Kate could effectively be given all of the powers of the monarch under legal guidelines.
The Regency Act 1937 provides for the eventuality that a monarch is incapable of ruling for health reasons, or because the sovereign is not yet of age.
It orders that a Regent should perform the royal functions if “the Sovereign is by reason of infirmity of mind or body incapable for the time being of performing the royal functions or that they are satisfied by evidence that the Sovereign is for some definite cause not available for the performance of those functions”.

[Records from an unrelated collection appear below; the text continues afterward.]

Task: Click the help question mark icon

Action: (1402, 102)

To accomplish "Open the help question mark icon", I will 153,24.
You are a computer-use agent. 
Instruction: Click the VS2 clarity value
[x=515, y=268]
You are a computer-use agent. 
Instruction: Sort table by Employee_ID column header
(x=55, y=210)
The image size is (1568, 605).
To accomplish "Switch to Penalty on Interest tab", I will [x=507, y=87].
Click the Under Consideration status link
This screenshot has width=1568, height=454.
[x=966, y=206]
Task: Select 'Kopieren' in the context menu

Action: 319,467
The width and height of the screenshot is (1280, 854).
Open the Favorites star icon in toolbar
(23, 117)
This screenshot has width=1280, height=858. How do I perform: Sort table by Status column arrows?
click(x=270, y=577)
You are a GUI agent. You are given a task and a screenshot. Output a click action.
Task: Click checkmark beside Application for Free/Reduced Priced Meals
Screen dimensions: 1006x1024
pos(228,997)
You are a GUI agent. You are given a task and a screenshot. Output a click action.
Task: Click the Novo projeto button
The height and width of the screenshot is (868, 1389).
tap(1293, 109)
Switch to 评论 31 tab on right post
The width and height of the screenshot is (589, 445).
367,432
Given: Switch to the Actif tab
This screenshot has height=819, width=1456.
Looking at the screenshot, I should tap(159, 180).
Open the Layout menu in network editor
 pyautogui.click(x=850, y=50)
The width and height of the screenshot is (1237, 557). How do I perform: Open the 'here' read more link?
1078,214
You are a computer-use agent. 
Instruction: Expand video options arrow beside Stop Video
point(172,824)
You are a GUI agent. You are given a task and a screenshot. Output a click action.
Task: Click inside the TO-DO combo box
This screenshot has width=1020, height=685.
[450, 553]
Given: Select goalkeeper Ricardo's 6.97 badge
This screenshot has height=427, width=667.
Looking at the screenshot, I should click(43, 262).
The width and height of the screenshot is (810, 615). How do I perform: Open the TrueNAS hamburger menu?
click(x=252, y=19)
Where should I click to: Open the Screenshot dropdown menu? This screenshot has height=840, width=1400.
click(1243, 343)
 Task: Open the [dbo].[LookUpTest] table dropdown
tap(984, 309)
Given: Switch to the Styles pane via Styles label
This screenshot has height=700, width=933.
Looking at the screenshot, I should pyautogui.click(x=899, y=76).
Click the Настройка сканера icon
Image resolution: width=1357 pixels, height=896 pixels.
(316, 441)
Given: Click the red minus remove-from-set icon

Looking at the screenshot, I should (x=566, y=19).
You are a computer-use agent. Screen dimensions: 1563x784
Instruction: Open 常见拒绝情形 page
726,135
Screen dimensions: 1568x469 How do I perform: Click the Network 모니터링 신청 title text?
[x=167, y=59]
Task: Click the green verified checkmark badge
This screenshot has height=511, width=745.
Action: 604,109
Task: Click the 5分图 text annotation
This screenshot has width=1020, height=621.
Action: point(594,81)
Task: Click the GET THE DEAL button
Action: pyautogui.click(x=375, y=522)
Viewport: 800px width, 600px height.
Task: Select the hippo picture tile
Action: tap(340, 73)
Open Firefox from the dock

Also outlined in the legislation are provisions for the event of an heir being under the age of 18.
Queen Elizabeth II PA
The decision must be made by at least three of the wife or husband of the Sovereign, the Lord Chancellor, the Speaker of the House of Commons, the Lord Chief Justice of England and the Master of the Rolls.
The Act requires that the Regent should be the next person in the line of succession who was either over the age of 21, a British subject domiciled in the UK and capable of succeeding to the Crown under the terms of the Act of Settlement 1701.
Prince George of Cambridge, should he ascend to the throne prior to his 18th birthday on 22 July 2031, is the first person in the present line of succession who would require a regency and legal guardianship until he turns 18.
According to the Regency Acts as currently in force, should this occur, his legal guardianship would be vested in his mum Kate, Duchess of Cambridge.
As legal guardian, Kate would effectively wield the constitutional authority of the monarch until George becomes of age.
This would only happen in the heartbreaking event that the Queen, Prince Charles and Prince William all die before George turns 18.
George is currently just eight years old, so such an eventuality is highly unlikely.
If Kate were unable to carry out the duties of legal guardian, they would then revert to the sitting Regent.